Stephen Downes

Knowledge, Learning, Community

Jun 23, 2006

Originally posted on Half an Hour, June 23, 2006.

Responding to Miguel Guhlin

Hm. I'm not sure any magazine or newspaper writer would be on safe ground referring to blogs as junk food. There was more content, for example, in this post just read than in almost any magazine or newspaper article. It was probably written at a higher level of literacy, as well. And it was almost certainly more intellectually honest.

And don't even get me started comparing television news and newsmagazines with blog content.

Really, the only comparisons in which a blog comes out more poorly is with the academic journal (at least some of them, not necessarily all of them) and books (ditto). These formats allow for longer and more intensive treatment of a subject than a blog post.

Though I would say that if you took a set of blogs in totality that the depth and nuance matches that of even these more traditional media. Though we are tempted to compare individual blog posts with individual articles, or individual blogs with individual books, blogs are not structured in that way and should not be viewed in isolation.

A *blogosphere* - and not a single blog - provides coverage of a field or topic. A collection of posts from a number of writers, linked and intertwined (like a conversation) constitute the reportage. Each post is like a single sentence, a single word, even, in a larger story, told from one point of view, illustrating one thing. And just as we would not evaluate Moby Dick based only on the sentence "Call me Ismael" so also we should evaluate blog coverage of a topic by looking at only one post.

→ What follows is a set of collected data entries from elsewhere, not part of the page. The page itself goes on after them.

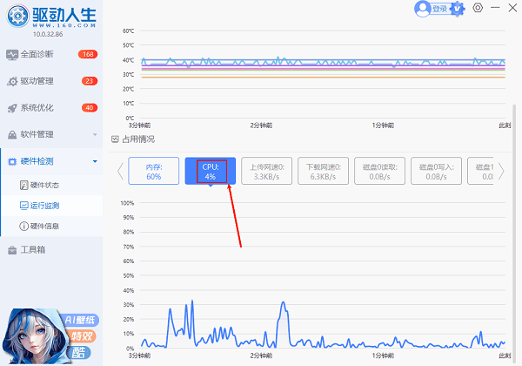This screenshot has width=522, height=366.
Task: Click the 系统优化 rocket icon
Action: (x=12, y=108)
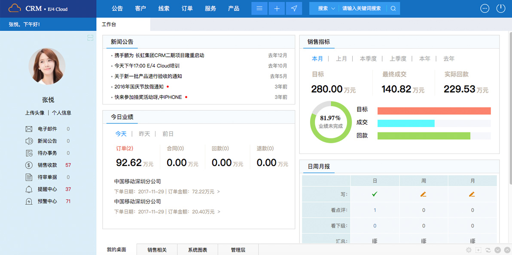Click the 销售收款 dollar icon in sidebar
Image resolution: width=512 pixels, height=255 pixels.
point(28,165)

So - blogs as junk food? Hardly. Each blog post is more like a single grape, a cracker, a bite of meat, a carrot. Individually they may look like nothing more than light snackables. But together they make a meal.

The traditional press, by contrast, is like more and more of the same thing. And while it may look like a meal, it's more like trying to live on only one type of food - and no matter how good that food, there's always something missing. More of the same doesn't equal more.